Sign up for our newsletter and get a FREE AUDIO RECORDING of Samasa Yoga Nidra and try this out for yourself. Email us at [email protected].
Stress Free Living
Stress-Free Living
How often do we get up in the morning and absentmindedly stumble to the kitchen put on the kettle or coffee pot and numb to our bodies, lost in thought head to bathroom duties? Once we fill that first cup many of us automatically set ourselves on autopilot and fly through the day. What if, instead, we take this advantage of this time to practice mindfulness – to tune into the present moment and be present for ourselves and others.
Let’s practice taking a moment before we start our day to scan our body, mind and emotional sense of being. Notice how you brush your teeth, feel each stroke, relax the facial muscles and take several deep abdominal breaths to calm the mind. Lowering the breath into the belly relaxes the nervous system and can help us to feel more grounded.
The key to ‘waking up,’ is to maintain an open, spacious awareness of our surroundings, connect with all of our senses and continue our routine with acute attention to breath and body. Notice the weight of the spoon that you are eating your oatmeal with, take a deep breath and smell your food before putting it on your mouth, notice the sound of the birds outside, use all of the senses to get back to the present moment.
Try concentrating on your hands to anchor the mind, noting sensations such as texture, temperature, vibration, how others respond to your touch. To re-establish mindfulness when attention wanes choose a recurring land mark in your routine – your coffee cup, water glass … you get the idea. Each time that you come back to that landmark check in with awareness. If your attention wanders off to day-dreaming, to-do lists, or a rehashing of an old confrontation, notice, and as you are able come back to the present, back to the sensations in the hands.
We can further explore the body’s experience, as well as work on posture, by checking in with your tender places. Am I leaning in to listen and straining my back? How long have I been in one position? Does my body need to move? Can I relax my jaw? Becoming aware of where the body feels stressed can give you information about where to focus in your yoga practice and bring new awareness to the routine we live in.
As we practice this type of mindfulness, we become more skilled at paying attention and we can develop the awareness of how all of our day to day experiences land in our bodies. When conflict arises, notice how the body and the mind feel and if you are aware enough to pay attention to the sensations and feelings that arise. Practice being curious about how these experiences affect the body and the mind.

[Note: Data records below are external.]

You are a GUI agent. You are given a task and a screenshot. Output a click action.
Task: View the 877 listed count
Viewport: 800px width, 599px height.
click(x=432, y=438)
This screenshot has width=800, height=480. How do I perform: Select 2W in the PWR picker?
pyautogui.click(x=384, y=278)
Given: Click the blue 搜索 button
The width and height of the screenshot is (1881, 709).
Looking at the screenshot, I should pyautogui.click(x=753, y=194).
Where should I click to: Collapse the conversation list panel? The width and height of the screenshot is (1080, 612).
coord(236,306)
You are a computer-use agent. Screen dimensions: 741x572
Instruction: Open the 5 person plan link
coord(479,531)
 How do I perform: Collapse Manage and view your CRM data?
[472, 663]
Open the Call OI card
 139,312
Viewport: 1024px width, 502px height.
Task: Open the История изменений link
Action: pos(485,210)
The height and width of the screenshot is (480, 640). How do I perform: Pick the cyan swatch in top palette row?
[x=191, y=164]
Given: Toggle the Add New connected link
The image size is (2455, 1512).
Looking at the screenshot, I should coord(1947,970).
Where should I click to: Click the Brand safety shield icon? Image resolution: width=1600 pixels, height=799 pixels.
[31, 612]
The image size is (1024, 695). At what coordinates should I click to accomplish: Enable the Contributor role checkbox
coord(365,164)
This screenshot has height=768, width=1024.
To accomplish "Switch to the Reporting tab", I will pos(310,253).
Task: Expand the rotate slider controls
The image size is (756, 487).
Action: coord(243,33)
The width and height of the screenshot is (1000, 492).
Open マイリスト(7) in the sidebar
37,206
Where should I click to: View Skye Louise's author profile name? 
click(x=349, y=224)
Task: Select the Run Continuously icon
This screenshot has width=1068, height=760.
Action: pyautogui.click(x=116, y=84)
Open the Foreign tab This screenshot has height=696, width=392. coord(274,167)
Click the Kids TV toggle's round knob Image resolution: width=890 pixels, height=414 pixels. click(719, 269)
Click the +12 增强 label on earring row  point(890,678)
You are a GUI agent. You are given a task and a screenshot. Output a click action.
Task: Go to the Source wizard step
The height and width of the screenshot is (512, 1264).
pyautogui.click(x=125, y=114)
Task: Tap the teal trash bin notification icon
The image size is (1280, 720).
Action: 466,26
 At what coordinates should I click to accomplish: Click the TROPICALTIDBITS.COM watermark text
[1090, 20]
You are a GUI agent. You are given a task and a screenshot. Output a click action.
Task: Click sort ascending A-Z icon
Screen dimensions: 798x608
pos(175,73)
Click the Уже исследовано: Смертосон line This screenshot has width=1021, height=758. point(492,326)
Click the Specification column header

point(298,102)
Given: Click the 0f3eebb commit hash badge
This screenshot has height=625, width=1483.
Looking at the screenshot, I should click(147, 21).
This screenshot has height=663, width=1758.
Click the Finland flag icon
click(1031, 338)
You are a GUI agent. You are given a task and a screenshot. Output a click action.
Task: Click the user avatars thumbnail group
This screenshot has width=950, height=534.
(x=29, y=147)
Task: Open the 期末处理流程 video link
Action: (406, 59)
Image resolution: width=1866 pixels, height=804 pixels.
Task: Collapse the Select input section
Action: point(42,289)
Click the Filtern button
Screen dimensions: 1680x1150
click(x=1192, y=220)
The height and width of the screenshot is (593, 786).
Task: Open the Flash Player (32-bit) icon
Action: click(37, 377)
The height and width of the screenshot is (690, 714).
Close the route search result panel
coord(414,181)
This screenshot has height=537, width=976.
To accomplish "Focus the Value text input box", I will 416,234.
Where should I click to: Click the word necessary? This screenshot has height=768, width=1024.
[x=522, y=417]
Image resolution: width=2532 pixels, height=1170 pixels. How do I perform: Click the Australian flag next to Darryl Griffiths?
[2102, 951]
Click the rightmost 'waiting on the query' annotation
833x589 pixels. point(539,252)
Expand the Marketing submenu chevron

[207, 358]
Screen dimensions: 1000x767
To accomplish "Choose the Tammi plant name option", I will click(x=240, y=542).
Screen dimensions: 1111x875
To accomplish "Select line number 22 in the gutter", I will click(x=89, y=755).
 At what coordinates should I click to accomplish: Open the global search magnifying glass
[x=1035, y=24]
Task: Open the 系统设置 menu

Dissolve any agitation by repeating an affirmation of compassion such as, “May I feel at ease,” “May we all feel heard and seen,” and one of my favourites, “I am loving awareness.”
Gradually, as we learn to use our morning/daily routine as mindfully as in our yoga practice, we can set in motion a more relaxed, awake, conscious state of being that will promote overall wellness and peace of mind for you and those around you.